It’s National Beer Day! If you were living in Los Gatos around 1900, you might have celebrated by pouring yourself a drink out of a bottle like this one. This bottle in our permanent collection was previously identified as a wine bottle, but upon further investigation, we found that it is, in fact, a beer bottle! This particular bottle was made by Rudolph Scherf, a San Jose resident who ran his own beer-bottling and distributing business out of his house on N. Sixth Street. Scherf worked with a variety of breweries, including the Fredericksburg Brewing Company, one of the earliest “craft” breweries in the South Bay.

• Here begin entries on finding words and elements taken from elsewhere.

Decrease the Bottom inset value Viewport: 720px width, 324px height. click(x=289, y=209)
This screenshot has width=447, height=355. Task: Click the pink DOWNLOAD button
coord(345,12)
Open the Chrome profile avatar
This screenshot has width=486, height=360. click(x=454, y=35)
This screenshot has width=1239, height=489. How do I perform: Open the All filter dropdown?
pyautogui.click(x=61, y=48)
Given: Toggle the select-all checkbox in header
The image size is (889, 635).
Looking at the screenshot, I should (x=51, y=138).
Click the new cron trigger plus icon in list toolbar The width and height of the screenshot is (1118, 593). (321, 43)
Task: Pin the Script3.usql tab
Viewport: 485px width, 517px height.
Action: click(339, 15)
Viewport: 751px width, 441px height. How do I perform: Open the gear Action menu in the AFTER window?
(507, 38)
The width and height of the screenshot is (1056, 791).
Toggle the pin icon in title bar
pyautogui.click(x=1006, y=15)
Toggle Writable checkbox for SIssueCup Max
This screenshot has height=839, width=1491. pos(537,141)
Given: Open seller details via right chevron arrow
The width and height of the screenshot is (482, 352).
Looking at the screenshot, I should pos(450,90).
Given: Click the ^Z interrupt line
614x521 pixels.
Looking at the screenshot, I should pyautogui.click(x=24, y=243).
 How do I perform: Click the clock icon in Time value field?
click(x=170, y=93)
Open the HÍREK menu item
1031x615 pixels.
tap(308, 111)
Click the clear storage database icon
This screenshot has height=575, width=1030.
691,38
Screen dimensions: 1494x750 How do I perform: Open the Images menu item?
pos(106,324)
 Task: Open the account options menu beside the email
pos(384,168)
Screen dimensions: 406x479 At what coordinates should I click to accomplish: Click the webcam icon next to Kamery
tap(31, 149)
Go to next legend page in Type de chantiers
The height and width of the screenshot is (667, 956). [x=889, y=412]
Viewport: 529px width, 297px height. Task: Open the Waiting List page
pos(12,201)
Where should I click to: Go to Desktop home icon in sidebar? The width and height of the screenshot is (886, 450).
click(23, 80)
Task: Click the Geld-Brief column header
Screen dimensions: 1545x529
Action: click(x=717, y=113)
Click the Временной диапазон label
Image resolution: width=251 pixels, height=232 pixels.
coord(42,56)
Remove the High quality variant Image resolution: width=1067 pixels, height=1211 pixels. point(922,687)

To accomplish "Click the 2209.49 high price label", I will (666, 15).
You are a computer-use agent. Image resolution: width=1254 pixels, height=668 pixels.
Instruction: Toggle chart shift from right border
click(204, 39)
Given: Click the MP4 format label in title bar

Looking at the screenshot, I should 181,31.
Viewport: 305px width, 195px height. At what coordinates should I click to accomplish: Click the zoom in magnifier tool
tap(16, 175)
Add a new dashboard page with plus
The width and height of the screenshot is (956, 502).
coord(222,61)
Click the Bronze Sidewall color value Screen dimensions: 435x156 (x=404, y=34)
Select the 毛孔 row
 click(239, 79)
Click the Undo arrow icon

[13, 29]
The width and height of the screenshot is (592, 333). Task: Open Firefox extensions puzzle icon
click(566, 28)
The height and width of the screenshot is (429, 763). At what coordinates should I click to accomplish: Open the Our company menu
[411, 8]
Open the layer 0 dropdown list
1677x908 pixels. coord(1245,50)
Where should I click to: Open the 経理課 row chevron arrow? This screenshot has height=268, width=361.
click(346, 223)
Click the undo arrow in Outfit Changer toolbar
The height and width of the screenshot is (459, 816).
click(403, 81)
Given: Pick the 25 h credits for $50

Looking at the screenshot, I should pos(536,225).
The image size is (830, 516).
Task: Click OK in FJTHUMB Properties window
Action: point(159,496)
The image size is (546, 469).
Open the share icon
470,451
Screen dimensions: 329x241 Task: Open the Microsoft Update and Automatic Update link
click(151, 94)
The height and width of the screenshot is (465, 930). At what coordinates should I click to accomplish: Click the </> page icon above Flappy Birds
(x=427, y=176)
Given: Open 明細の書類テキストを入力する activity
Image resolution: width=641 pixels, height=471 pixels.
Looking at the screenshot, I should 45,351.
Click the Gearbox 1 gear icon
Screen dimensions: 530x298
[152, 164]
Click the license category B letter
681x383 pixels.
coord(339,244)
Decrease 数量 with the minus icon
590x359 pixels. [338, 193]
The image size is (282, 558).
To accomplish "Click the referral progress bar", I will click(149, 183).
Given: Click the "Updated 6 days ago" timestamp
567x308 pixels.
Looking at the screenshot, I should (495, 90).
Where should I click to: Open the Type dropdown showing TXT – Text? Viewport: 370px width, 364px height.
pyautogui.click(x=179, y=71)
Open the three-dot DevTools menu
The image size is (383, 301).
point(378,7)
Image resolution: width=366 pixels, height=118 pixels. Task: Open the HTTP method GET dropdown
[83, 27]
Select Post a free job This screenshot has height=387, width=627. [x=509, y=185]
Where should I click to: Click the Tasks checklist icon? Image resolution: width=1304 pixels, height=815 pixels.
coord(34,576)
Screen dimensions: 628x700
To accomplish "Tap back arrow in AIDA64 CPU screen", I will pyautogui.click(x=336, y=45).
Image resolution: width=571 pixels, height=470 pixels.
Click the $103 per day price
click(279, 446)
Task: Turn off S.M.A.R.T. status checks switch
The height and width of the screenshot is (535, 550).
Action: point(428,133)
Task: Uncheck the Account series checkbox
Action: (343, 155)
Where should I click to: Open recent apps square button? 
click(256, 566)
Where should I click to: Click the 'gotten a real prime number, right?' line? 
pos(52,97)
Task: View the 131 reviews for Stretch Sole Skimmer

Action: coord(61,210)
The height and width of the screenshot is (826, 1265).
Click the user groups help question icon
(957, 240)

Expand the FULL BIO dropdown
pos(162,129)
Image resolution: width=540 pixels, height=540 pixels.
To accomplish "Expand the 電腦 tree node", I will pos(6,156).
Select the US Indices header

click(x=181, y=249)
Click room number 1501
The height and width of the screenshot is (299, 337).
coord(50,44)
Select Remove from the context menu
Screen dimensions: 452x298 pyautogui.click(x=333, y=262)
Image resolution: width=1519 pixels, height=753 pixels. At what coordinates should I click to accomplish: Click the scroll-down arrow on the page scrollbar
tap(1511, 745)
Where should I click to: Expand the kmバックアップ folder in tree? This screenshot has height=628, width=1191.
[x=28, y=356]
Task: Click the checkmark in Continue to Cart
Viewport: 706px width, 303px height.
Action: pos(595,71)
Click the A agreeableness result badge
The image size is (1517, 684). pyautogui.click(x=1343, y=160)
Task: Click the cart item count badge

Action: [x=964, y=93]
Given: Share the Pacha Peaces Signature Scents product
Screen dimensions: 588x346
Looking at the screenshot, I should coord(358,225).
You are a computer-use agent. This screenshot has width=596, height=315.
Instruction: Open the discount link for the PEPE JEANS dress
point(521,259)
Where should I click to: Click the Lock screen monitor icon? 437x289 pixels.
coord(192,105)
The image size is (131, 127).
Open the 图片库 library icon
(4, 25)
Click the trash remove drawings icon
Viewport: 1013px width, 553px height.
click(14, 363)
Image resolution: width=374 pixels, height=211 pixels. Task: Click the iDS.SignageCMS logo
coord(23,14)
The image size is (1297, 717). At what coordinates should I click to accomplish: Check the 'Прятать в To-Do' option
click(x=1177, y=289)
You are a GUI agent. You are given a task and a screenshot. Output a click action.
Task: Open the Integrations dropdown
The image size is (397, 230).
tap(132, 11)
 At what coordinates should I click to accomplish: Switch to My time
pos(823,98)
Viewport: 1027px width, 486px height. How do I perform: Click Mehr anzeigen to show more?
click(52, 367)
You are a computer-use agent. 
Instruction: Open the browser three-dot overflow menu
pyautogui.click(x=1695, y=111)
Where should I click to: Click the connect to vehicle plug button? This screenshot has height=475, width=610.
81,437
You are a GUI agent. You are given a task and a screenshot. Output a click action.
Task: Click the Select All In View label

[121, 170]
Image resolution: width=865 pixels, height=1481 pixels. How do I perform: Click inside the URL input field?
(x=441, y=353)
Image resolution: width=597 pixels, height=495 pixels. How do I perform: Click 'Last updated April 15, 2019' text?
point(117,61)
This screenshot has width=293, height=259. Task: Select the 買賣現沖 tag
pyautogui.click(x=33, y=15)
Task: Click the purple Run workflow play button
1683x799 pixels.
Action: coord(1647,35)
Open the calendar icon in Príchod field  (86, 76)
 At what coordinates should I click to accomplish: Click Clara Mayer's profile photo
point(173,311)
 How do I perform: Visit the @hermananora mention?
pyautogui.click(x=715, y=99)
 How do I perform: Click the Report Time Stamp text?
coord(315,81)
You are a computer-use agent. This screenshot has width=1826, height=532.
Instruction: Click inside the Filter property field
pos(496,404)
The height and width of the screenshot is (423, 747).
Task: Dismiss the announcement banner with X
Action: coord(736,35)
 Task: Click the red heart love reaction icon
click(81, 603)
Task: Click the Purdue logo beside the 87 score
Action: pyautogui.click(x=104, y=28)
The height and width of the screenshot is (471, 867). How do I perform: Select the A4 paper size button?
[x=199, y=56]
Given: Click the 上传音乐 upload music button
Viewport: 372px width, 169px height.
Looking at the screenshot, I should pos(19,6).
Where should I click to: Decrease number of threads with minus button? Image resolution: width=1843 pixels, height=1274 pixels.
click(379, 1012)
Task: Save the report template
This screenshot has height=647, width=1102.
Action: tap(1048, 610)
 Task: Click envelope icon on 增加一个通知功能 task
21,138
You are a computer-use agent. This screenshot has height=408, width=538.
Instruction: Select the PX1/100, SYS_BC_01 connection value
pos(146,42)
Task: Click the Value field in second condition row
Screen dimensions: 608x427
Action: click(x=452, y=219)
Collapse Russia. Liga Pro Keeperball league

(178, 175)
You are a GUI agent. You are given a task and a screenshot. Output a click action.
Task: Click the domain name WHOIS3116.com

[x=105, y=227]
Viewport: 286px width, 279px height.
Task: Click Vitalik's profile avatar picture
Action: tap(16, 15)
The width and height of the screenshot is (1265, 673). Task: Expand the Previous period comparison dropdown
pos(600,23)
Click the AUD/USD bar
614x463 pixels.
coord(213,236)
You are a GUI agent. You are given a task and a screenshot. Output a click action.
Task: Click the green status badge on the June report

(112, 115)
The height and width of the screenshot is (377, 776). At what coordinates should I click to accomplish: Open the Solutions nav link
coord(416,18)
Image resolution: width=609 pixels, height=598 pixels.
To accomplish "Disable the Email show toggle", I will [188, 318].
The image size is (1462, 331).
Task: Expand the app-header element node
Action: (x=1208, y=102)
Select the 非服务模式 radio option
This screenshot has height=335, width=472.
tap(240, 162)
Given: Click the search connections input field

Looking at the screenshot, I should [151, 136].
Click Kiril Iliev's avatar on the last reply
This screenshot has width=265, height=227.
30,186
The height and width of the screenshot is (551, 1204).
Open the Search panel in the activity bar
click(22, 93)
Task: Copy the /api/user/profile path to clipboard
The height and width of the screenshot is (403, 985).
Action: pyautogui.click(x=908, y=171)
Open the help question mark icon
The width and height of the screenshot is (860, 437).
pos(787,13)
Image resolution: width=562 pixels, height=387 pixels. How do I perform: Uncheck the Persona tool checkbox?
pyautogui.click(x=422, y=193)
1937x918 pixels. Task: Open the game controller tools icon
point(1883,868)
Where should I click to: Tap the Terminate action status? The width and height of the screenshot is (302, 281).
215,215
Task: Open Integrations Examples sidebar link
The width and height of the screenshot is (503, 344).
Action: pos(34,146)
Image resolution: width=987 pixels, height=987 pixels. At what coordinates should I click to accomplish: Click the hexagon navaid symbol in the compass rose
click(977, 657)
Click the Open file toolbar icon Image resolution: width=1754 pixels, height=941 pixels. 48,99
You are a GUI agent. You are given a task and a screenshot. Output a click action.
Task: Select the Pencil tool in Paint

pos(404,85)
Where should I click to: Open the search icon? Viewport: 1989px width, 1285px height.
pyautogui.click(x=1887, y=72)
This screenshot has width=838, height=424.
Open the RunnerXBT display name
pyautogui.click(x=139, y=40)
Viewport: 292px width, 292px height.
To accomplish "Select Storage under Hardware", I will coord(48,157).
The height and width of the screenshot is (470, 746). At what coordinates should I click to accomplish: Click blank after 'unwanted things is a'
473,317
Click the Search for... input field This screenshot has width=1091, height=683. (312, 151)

Prevailing public sentiment toward beer, at the turn of the 20th century, was very different from today’s. In 1904, The Ladies’ Home Journal endorsed beer as a more suitable substitute to patent medicines, stating “A mother who would hold up her hands in holy horror at the thought of her child drinking a glass of beer, which contains from two to five per cent of alcohol, gives to that child with her own hands a patent medicine that contains from seventeen to forty-four per cent of alcohol.”
Although The Ladies’ Home Journal was partial to Budweiser - as it “contains only 3 89/100 per cent of alcohol. It is better than pure water because of the nourishing qualities of malt and the tonic properties of hops” - San Jose and the surrounding areas had a number of their own “healthy” brews, including the ones Rudolph Scherf bottled and distributed.